Supplied passage:
+---+
Poecilia wandae

Scientific classification
- Kingdom: Animalia
- Phylum: Chordata
- Class: Actinopterygii
- Order: Cyprinodontiformes
- Family: Poeciliidae
- Genus: Poecilia
- Species: P. wandae
- Binomial name: Poecilia wandae Poeser, 2003

= Poecilia wandae =

- Authority: Poeser, 2003

Species of livebearer fish

Poecilia wandae is a poeciliid fish from Venezuela.

Poecilia wandae is a small poeciliid; adult males reach only 13–22 mm in standard length. The body is generally brown, and most individuals show between seven and ten vertical bars that begin at the caudal peduncle and fade out around the midpoint of the trunk. Some fish also display a stripe that follows the lateral line. The dorsal fin carries a blotch at its base and is edged in black, while the remaining fins lack markings. The species has an elongated profile and a laterally compressed head, and females usually exhibit fewer vertical bars than males. The species is remarkably similar to Poecilia caucana. Some individuals from the Rio San Juan/Rio Negro drainage are unusually pale and unmarked or have dark spots near the caudal base or below the dorsal fin; they may represent a distinct species or merely a color variant of P. wandae.

Poecilia wandae is found in a number of river systems west of the Maracaibo Basin. Fred N. Poeser, who described it, named species after "Vanda Marisa Freitas de Leite, who wishes to be called Wanda."

Morphological studies indicated a close relationship between Poecilia wandae and P. caucana, leading to the former's inclusion in the subgenus Allopoecilia within the genus Poecilia. Genetic studies placed P. wandae among the mollies, subgenus Mollienesia, explaining the similarities with P. caucana as the result of convergent evolution due to similar environmental pressures in the dry regions of northern South America. Its sister species is P. vandepolli; they form a clade with P. koperi and an undescribed species provisionally called P. cf. gillii. P. wandae and P. vandepolli likely diverged when the Lesser Antilles, which P. vandepolli inhabits today, became separated from the mainland by sea. P. koperi and P. wandae diverged slightly earlier than about 150 thousand years ago. The two species appear to be paraphyletic, meaning that their genetic lineages are not fully separated; this may reflect contemporary hybridization and genetic introgression where their ranges meet around Lake Maracaibo.
+---+
Recorded data
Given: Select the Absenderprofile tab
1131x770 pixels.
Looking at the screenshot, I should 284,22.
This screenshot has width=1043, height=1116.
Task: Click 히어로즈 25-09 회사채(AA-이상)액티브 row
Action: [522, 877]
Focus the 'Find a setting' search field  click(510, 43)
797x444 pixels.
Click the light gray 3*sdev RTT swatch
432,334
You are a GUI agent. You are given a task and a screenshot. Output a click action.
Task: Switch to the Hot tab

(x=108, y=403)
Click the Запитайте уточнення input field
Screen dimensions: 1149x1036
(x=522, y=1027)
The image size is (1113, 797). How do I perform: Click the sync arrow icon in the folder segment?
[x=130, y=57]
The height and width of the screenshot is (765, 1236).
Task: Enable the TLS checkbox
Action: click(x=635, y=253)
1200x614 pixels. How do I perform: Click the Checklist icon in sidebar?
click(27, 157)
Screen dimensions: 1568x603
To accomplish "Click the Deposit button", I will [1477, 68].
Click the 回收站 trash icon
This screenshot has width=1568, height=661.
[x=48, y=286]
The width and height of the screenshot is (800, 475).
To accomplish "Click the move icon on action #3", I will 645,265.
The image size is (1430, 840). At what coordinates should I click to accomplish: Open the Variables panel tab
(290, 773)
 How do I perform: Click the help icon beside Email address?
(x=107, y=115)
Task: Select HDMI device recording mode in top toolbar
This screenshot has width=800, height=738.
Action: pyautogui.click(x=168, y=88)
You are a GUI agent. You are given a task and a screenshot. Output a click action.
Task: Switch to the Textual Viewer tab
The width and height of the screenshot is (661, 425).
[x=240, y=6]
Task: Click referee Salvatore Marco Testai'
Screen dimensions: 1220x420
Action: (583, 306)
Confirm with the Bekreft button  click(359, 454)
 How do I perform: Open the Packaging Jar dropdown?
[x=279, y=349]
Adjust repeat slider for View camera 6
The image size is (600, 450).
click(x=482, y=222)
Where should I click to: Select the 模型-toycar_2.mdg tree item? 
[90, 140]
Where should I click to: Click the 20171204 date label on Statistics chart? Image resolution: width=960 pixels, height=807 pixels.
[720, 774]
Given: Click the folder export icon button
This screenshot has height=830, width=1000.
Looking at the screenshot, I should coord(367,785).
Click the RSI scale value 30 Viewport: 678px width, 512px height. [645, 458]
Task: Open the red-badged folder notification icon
+---+
Activity A:
Do the following statements agree with the passage on Poecilia wandae? For each, answer yes or no and quote the words of the passage that decide it.
(i) Adult males of Poecilia wandae reach 13–22 mm in standard length.
(ii) Females usually show more vertical bars than males.
(iii) The sister species of Poecilia wandae is P. koperi.
Activity B: According to the passage on Poecilia wandae, where is the species found?
Activity C: Repeat word for word the part of the passage on Poecilia wandae that opens with the words containing "Poecilia wandae is a small" and closes with "of P. wandae.".

Answer section A:
(i) Yes: "adult males reach only 13–22 mm in standard length."
(ii) No: "females usually exhibit fewer vertical bars than males."
(iii) No: "Its sister species is P. vandepolli."

Answer section B: In a number of river systems west of the Maracaibo Basin.

Answer section C:
Poecilia wandae is a small poeciliid; adult males reach only 13–22 mm in standard length. The body is generally brown, and most individuals show between seven and ten vertical bars that begin at the caudal peduncle and fade out around the midpoint of the trunk. Some fish also display a stripe that follows the lateral line. The dorsal fin carries a blotch at its base and is edged in black, while the remaining fins lack markings. The species has an elongated profile and a laterally compressed head, and females usually exhibit fewer vertical bars than males. The species is remarkably similar to Poecilia caucana. Some individuals from the Rio San Juan/Rio Negro drainage are unusually pale and unmarked or have dark spots near the caudal base or below the dorsal fin; they may represent a distinct species or merely a color variant of P. wandae.